Hostel Etiquette: Observing the Unwritten Rules

Fred Perrotta


My eyes snapped open.


My mind hazy, I looked for a clock, while trying to remember where I was.


The red digits showed 5:13 AM. Wonderful. A fire alarm was waking me up in the middle of the night in…..New Zealand! That’s right. I’m in Queenstown for a long weekend.


Now I was about to be standing outside in the freezing cold of a South Island winter because some joker pulled the fire alarm. NOT sweet as.

As expected, the awful beeping was a false alarm and, after a few minutes spent huddled in the convenience store next door for warmth, we filed back into the hostel, Nomads Queenstown, for what was left of the night.

Obviously, pulling the fire alarm, especially in the middle of the night, is a dick move. After that, the rules of hostel etiquette are a bit more nuanced. Here is our handy guide to winning friends and avoiding being that guy/girl while hosteling.

Dorm Room Etiquette

The first rule of thumb in your dorm room (and the rest of the hostel) is to clean up after yourself. If you’re able to travel the world, you should be able to keep your limited possessions in order. Hostel dorms are cramped enough without your stuff spread around the room like shrapnel from a luggage bomb.

If you want to be messy and have a maid clean up after you, stay in a hotel. Those are the types of amenities that make hotels more expensive than hostels.

Since you’re sharing a bedroom with other people, be mindful of their schedules. If you come in late and the light is off, don’t turn it on and wake everyone up. Alternatively, if you’re an early riser, don’t make a bunch of noise and disturb your dorm mates.

Kitchen Etiquette

Again, clean up after yourself.
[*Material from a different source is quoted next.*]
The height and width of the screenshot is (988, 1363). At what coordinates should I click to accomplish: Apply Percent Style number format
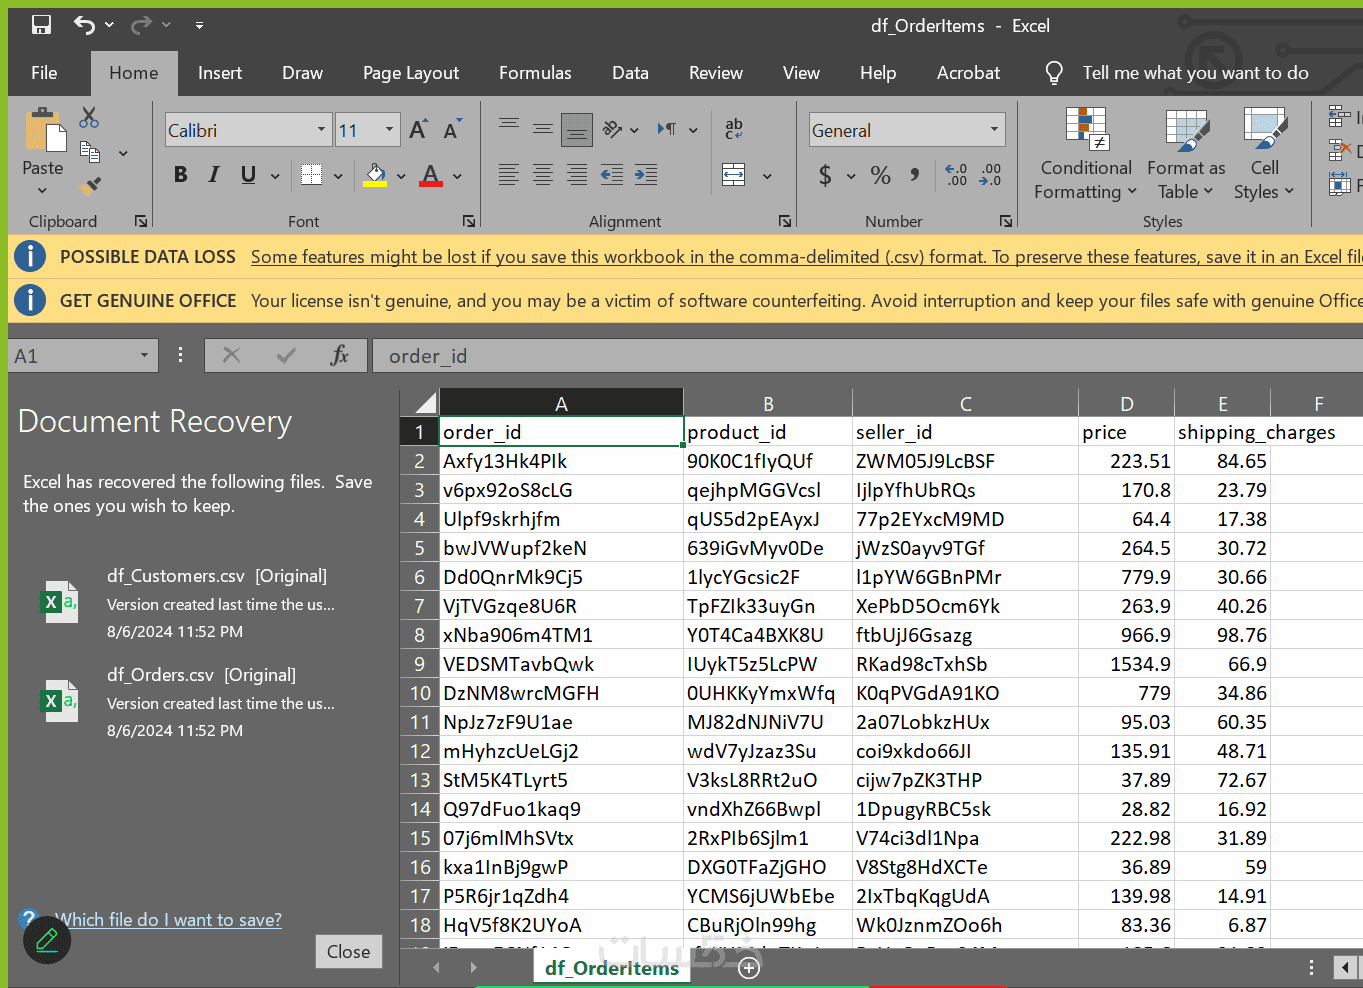pos(880,176)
If you dirty a dish, clean it after you’ve finished eating. No one should have to clean up after you or wait for you to get around to cleaning up after yourself. Do the dishes and do them promptly.

If you buy food that you don’t want anyone else to use, write your name and the date that you will be leaving on it. Marking your food items means no one else will take them and that the food will be thrown away after you’re gone (if you neglect to dispose of it yourself).

Similarly, if someone’s name is on something in the kitchen, don’t eat it. It’s off limits. If you’re tempted, ask to use some or where they got it, so you can buy your own.

Due to the communal nature of hostels, some people will share their food and some hostels will provide basic staples for free. Be grateful but don’t abuse the privilege. Only take your fair share and, if it’s running low or you use the last bit, buy a new one. If you don’t have the money to replace it, don’t use it.

Social Etiquette

In addition to being inexpensive, hostels provide a communal atmosphere filled with friendly travelers. Be polite and take advantage of this. If you’re new to the city, ask questions about where to go and what to do. If you’re the grizzled veteran, help out the noobies by sharing your experiences.

For bonus points, take initiative. Organize group nights out or sightseeing trips during the day. You’ll be the toast of the hostel. Of course, if you’re really friendly, you may need to consider…

Sex Etiquette

Sure, in the moment you’re not thinking about anyone else. In the moment, you’re not worried about disturbing the rest of your dorm with loud sex or the angry glares and cold shoulders you’ll get the next day. You’re just trying to get it on. However, if you put in a little thought beforehand, you can get busy as much as you want, without incurring the wrath of your dorm mates.

If you’re hooking up with someone from your hostel, observing proper hostel sex etiquette is easy. Just hang back when everyone else heads out for the night. Then you’ll have the place all (or mostly) to yourselves and can be as loud as you want without disturbing anyone in your room. Sorry, exhibitionists, you are the unfortunate victims of this scenario.

If the hookup is unplanned, congratulations. I mean, if the hookup is unplanned, consider alternate locations. The shower (with the water running to cover any suspicious noises) may offer more privacy or you could try a linen closet that no one will be using.

If you’re okay with being really selfish, or don’t plan on seeing your new friend again, do it at his/her hostel. Then, all of the blame falls on him/her and you can slip back to your hostel where everyone still loves you. This option is not the classiest move but is sometimes necessary.

Lastly, you could try the most obvious, albeit slightly more expensive, solution: get a private room.

The Golden Rule

When in doubt, remember that staying at a hostel is like having a bunch of roommates. Be a good roommate, and you won’t have any problems. Be considerate of others and treat them as you would like to be treated.